> [Text shown]
— BEGIN —
Normalization and evidence-oriented computations are supported by DM_LOGBETA and DM_LOGSUM_NORM. DM_LOGBETA evaluates the log multivariate beta function, the key normalizing term that appears in Dirichlet and Dirichlet-multinomial log-likelihood expressions. DM_LOGSUM_NORM converts unnormalized log-scores into normalized probabilities and returns the log normalizer, a standard step in Bayesian model comparison and stable posterior weight calculations. Used together, these functions reduce overflow/underflow risk and make large-scale categorical inference pipelines numerically reliable.

DM_CRED_INT

This function computes marginal credible intervals for each category probability under a Dirichlet posterior. Each category marginal follows a Beta distribution with parameters derived from the full Dirichlet vector.

For posterior parameters \boldsymbol{\alpha}' and category i, the marginal is:

\theta_i \sim \mathrm{Beta}\left(\alpha_i', \alpha_0' - \alpha_i'\right), \qquad \alpha_0' = \sum_{j=1}^K \alpha_j'

For credibility level c, the lower and upper bounds are the quantiles at (1-c)/2 and 1-(1-c)/2.

Excel Usage

=DM_CRED_INT(alpha_posterior, cred_level)

alpha_posterior (list[list], required): Posterior Dirichlet hyperparameters as a 2D range of positive values.
cred_level (float, optional, default: 0.95): Central credibility level in (0, 1), such as 0.95.

Returns (list[list]): 2D array with lower bounds in the first row and upper bounds in the second row.

Example 1: Default 95 percent intervals for three-category posterior

Inputs:

alpha_posterior
6	3	4

Excel formula:

=DM_CRED_INT({6,3,4})

Expected output:

Result
0.210945	0.0548606	0.0992461
0.72333	0.484138	0.571858

Example 2: 90 percent intervals for skewed posterior

Inputs:

alpha_posterior			cred_level
15	2	1	0.9

Excel formula:

=DM_CRED_INT({15,2,1}, 0.9)

Expected output:

Result
0.673807	0.0213176	0.00301271
0.950102	0.250124	0.161566

Example 3: Matrix-shaped posterior parameters for interval computation

Inputs:

alpha_posterior		cred_level
2	5	0.8
3	4

Excel formula:

=DM_CRED_INT({2,5;3,4}, 0.8)

Expected output:

Result
0.041691	0.200502	0.0879964	0.141611
0.267836	0.523429	0.359776	0.444263

Example 4: Intervals under weaker posterior concentration

Inputs:

alpha_posterior				cred_level
0.9	1.1	0.8	1.2	0.85

Excel formula:

=DM_CRED_INT({0.9,1.1,0.8,1.2}, 0.85)

Expected output:

Result
0.0179992	0.0346402	0.0117339	0.0449046
0.54483	0.60985	0.509197	0.639744

Python Code

Show Code

from scipy.special import betaincinv as scipy_betaincinv

def dm_cred_int(alpha_posterior, cred_level=0.95):
    """
    Compute category-wise credible intervals from posterior Dirichlet parameters.

    See: https://en.wikipedia.org/wiki/Dirichlet_distribution#Marginal_distributions

    This example function is provided as-is without any representation of accuracy.
— END —
> [Given exercise] According to the documentation for DM_CRED_INT, what is the default value of cred_level? The material below comes from a separate source.

> [Data segment]
— BEGIN —
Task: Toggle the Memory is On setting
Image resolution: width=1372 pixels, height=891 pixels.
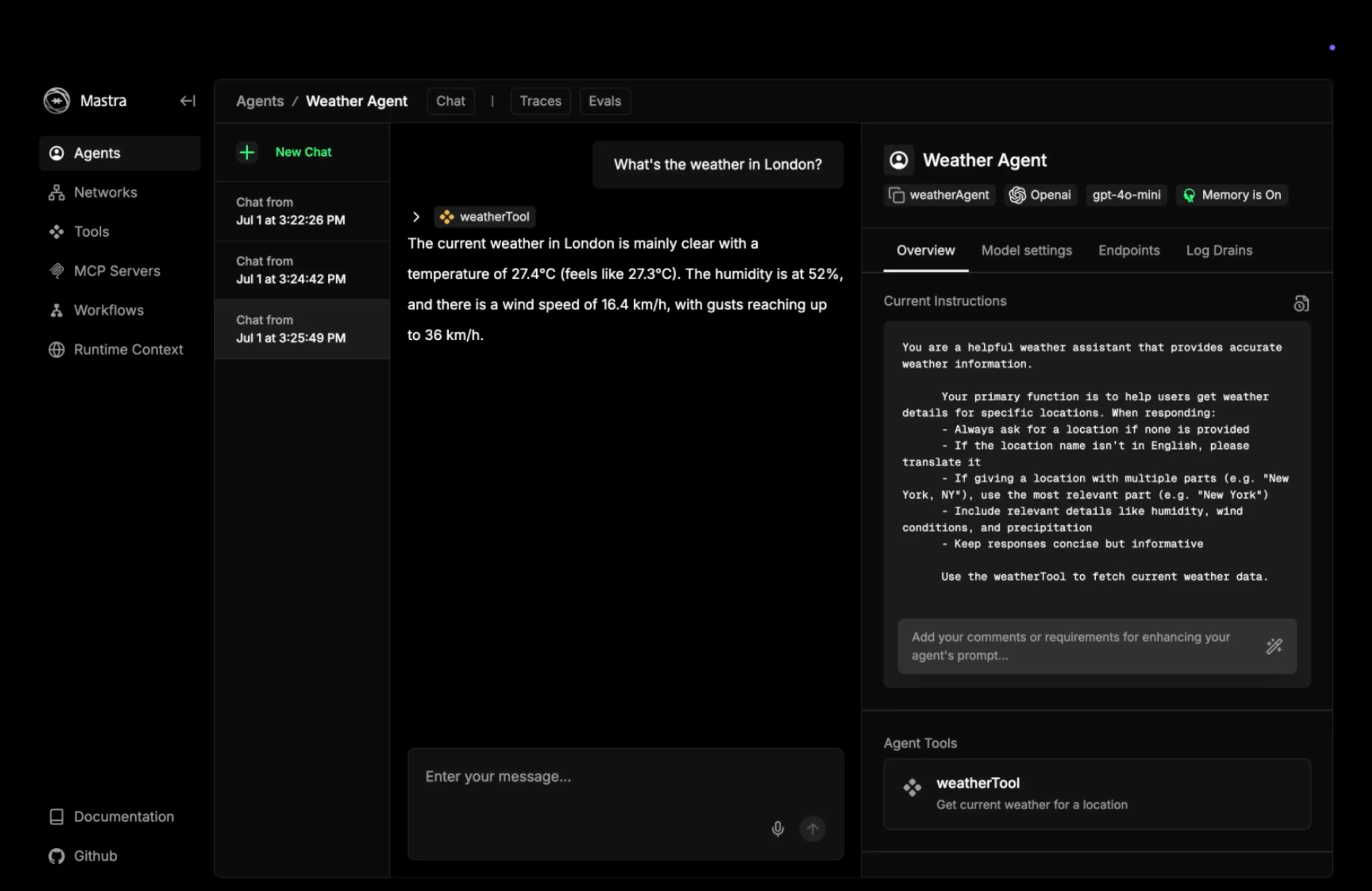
— END —
> [Result below] 0.95